The STEMarts model (see below) builds youth programming around four pillars:

  • 21st-century skills and technology
  • Cutting-edge science knowledge
  • Real-world application and collaboration
  • New media arts and social practice
Graph of four sections of STEMarts chart.

We explore how an understanding of art, science, and technology expands our understanding of ourselves and our relationship to nature and society. We do this by building partnerships and co-designing with universities, science institutions, community organizations, and all levels of government to integrate diverse perspectives and discover new approaches.  The curriculum, board, and advisors for these projects comprise an international and interdisciplinary team of artists, scientists, and cultural specialists that are actively contributing their knowledge—for example, CoDesRes and its STEAM place-based learning interventions and artist, Andrea Polli with STEAM NM. As another example, Dr. Greg Cajete, consultant and author of the book Native Science: Laws of Interdependence, is instrumental in the integration of traditional ecological knowledge. Deeply engaging diverse community members as collaborators in the creation of the workshop, installation, or festival is key to assuring that a wide range of people have equal access to the knowledge and skills, and a platform to share their stories.

Providing free online resources supports access for rural and underserved communities. The STEMarts Curriculum Tool is an online resource that provides teachers with no-cost content for building STEAM activities around the work of participating new media artists, while providing such artists with opportunities to share their work and knowledge with educators and the community. COVID-19 has been a catalyst to get schools and cultural institutions up to speed with internet and computer access, making these free artist-built resources a powerful way to address diversity in the second-level digital divide.

Why this matters now more than ever

We face unprecedented challenges, and if we are to create equitable responses, we must begin to develop numerous literacies. Students can develop understanding and empathy while exploring the applications of science and technology in our societies. They do not need to end up working in related fields to benefit from acquiring humanistic and scientific literacy—and ensuring that they do so will in turn benefit society and the world.

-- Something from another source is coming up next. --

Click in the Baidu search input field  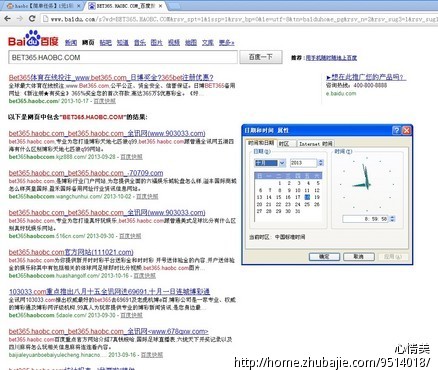coord(123,57)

Creating an equitable and sustainable digital society is an essential process that calls for what the United Nations refers to as “digital cooperation”: an ecosystem approach of multistakeholder collaborations between private sector, public sector, academia, and civil society. The need to bring people together from diverse disciplines and cultural perspectives to create alternative futures is urgent.  In a world of complexity and constant change, no one approach is sufficient. Pioneering artists experimenting with technologies can play an important role fostering literacies and bridging social divides. By supporting these artists creating new digital tools and experiences, we allow our diverse communities to participate in reimagining our humanity.

Agnes Chavez is a new media artist, educator, and creative producer collaborating across disciplines to create data-visualized light and sound installations that seek balance between science and art, and nature and technology. Her most recent work, Fluidic Data, is a permanent installation which visualizes data from the Large Hadron Collider created in collaboration with scientists at the CERN Data Center in Geneva Switzerland. In 2009 she founded the STEMarts Lab, which designs immersive and educational sci-art experiences that empower youth and communities through art, science, and technology. She participated as an artist and as education director for the ISEA2012:Machine Wilderness symposium. In 2014, she co-founded The PASEO Festival and served as co-director/youth program director until 2018.  She created the SUBE, Language through Art, Music & Games curriculum for teaching language to children, which is in its 25th year. She is now developing an international youth exchange program called BioSTEAM International, partnering with U.S embassies to connect classrooms across borders to collaborate on sci-art installations that inspire scientific, artistic and humanistic literacy.